Screening and identification of a novel gene coding for hepatitis B virus core antigen interacting protein C-12 in hepatocytes

AIM: Hepatitis B virus(HBV) core protein (HBcAg) is present in the nucleus and cytoplasm of infected hepatocytes. Phosphorylation of HBcAg was a prerequisite for pregenomic RNA encapsidation into viral capsids. HBcAg capsids are extremely immunogenic and can activate naive B cells by cross-linking their surface receptors and HBcAg-specific CD4(+) T-cell responses are believed to play an important role in the control of human HBV infection. To investigate the complex biological functions of HBcAg, we employed yeast-two hybrid technique to screen proteins in hepatocytes interacting with HBcAg.

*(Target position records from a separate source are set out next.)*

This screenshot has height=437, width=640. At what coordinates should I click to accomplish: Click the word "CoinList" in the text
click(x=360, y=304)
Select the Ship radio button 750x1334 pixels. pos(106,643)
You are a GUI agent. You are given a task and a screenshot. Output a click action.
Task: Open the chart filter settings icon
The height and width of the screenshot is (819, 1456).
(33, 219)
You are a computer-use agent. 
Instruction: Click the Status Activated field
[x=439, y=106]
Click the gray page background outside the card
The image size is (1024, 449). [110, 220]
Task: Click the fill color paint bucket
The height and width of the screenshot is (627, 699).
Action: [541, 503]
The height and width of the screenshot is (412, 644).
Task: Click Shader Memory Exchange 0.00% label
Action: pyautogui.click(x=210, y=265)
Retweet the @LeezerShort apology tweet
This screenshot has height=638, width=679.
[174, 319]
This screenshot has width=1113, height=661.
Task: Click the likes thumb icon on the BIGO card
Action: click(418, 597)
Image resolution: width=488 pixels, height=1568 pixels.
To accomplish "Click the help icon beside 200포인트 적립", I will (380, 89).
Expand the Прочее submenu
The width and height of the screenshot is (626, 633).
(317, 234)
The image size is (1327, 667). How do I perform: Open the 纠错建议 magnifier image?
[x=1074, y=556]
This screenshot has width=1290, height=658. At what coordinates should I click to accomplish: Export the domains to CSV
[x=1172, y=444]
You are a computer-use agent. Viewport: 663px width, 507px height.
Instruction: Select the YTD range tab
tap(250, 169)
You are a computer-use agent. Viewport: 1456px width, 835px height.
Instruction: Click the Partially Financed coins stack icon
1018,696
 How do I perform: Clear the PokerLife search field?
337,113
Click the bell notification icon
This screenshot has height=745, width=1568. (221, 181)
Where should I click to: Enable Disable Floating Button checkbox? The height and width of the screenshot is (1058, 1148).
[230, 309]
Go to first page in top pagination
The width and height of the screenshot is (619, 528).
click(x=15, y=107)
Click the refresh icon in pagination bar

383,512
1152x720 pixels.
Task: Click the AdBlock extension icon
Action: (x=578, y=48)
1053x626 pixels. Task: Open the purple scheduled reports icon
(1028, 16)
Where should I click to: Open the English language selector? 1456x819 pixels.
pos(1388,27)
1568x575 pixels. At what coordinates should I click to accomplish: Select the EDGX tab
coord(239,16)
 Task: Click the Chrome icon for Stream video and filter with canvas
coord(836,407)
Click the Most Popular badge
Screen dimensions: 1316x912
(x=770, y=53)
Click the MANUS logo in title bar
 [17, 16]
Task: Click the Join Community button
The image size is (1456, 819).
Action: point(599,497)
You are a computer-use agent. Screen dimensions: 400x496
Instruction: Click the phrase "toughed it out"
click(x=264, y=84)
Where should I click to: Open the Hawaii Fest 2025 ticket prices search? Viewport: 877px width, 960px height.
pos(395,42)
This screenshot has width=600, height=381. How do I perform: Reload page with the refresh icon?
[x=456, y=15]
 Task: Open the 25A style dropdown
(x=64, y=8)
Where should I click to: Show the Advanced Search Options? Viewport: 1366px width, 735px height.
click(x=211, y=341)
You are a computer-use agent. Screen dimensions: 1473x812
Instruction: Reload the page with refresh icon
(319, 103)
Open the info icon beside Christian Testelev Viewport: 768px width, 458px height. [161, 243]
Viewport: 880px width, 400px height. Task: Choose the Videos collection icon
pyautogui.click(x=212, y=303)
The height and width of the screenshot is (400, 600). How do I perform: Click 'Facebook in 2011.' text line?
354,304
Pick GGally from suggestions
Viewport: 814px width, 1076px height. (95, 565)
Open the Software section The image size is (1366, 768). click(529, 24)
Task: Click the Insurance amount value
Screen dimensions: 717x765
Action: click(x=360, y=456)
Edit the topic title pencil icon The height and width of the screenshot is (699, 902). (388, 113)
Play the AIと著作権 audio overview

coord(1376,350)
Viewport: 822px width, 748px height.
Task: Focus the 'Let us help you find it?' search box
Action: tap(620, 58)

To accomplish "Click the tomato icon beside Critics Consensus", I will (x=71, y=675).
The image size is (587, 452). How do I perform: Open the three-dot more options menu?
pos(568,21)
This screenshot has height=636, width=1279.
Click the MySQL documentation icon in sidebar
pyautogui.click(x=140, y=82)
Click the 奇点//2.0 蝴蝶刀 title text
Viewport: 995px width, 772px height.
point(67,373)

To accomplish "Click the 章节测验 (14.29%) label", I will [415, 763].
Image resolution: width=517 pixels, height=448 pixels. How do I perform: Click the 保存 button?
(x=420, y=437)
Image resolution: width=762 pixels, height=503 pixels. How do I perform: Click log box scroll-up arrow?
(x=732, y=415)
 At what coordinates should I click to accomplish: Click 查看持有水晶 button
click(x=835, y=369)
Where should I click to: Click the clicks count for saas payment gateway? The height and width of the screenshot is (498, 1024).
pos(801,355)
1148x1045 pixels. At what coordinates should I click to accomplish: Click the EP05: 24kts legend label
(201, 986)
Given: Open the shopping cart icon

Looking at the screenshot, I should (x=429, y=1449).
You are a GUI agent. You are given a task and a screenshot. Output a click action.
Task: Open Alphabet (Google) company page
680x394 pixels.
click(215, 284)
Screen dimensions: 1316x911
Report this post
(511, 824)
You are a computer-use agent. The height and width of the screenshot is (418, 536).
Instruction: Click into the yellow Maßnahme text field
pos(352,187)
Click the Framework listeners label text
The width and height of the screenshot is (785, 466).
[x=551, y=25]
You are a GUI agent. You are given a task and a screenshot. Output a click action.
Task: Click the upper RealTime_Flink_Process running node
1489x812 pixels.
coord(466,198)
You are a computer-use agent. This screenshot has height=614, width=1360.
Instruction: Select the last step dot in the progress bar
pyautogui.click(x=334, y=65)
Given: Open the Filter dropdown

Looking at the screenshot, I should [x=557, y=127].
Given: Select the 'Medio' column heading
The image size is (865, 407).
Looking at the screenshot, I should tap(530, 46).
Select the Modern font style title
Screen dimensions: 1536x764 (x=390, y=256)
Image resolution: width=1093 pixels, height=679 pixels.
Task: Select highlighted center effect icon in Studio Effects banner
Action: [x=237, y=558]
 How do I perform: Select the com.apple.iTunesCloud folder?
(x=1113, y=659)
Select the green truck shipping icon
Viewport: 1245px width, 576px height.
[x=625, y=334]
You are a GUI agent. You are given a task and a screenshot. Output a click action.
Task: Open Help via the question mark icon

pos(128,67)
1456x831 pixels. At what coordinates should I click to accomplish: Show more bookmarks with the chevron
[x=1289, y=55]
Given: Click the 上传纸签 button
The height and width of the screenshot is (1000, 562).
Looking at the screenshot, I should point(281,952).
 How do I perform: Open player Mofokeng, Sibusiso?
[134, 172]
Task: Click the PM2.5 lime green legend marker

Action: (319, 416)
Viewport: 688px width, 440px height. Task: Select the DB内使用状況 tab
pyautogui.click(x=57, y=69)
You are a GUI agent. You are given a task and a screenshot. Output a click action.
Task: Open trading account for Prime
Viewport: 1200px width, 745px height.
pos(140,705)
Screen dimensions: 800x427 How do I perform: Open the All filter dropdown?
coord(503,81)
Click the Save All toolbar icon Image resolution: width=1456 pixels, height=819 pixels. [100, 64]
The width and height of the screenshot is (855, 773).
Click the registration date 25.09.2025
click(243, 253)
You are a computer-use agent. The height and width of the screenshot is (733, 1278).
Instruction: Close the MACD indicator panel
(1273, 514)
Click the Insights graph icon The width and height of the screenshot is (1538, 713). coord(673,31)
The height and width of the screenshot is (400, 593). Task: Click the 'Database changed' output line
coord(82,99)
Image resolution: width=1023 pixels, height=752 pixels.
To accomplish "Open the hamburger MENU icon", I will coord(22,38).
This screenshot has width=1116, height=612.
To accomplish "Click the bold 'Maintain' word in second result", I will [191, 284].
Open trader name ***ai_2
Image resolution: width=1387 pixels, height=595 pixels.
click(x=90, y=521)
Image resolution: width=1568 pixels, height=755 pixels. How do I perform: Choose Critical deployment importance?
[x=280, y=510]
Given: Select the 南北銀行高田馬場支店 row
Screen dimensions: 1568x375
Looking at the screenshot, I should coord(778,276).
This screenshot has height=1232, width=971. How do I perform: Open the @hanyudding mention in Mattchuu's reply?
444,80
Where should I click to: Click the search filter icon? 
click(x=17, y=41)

METHODS: HBcAg gene was amplified by polymerase chain reaction (PCR). The pGBKT7-HBcAg bait plasmid was constructed by using yeast-two hybrid system 3 and transformed into yeast cells AH109, then mated with yeast cells Y187 containing liver cDNA library plasmid in 2×YPDA medium. Diploid yeast was plated on synthetic dropout nutrient medium (SD/-Trp-Leu-His-Ade) and synthetic dropout nutrient medium (SD/-Trp-Leu-His-Ade) containing x-α-gal for selection two times. After extracting and sequencing of plasmid from blue colonies, we conducted bioinformatics analysis. Primers of new gene were designed according to the information in Genbank and used to amplify the complete sequence of new gene C-12#. Gene of C-12# was ligated into another yeast expression vector pGADT7 and transformed into yeast cell Y187 and mated with yeast cell AH109 containing pGBKT7-HBcAg bait plasmid to further verify the interaction between HBcAg and the novel protein coded by the new gene C-12. RESULTS: Sixteen colonies were sequenced. Among them, there were four new genes with unknown function. The complete sequence of new gene C-12 was successfully amplified from the mRNA of HepG2 cell by reverse transcription polymerase chain reaction(RT-PCR). The interaction between HBcAg and the novel protein coded by the new gene C-12 was further confirmed by re-mating. CONCLUSION: Genes of HBcAg interacting proteins in hepatocytes were successfully cloned. The findings of new genes coding for HBcAg associated proteins pave the way for studying the biological functions of HBcAg.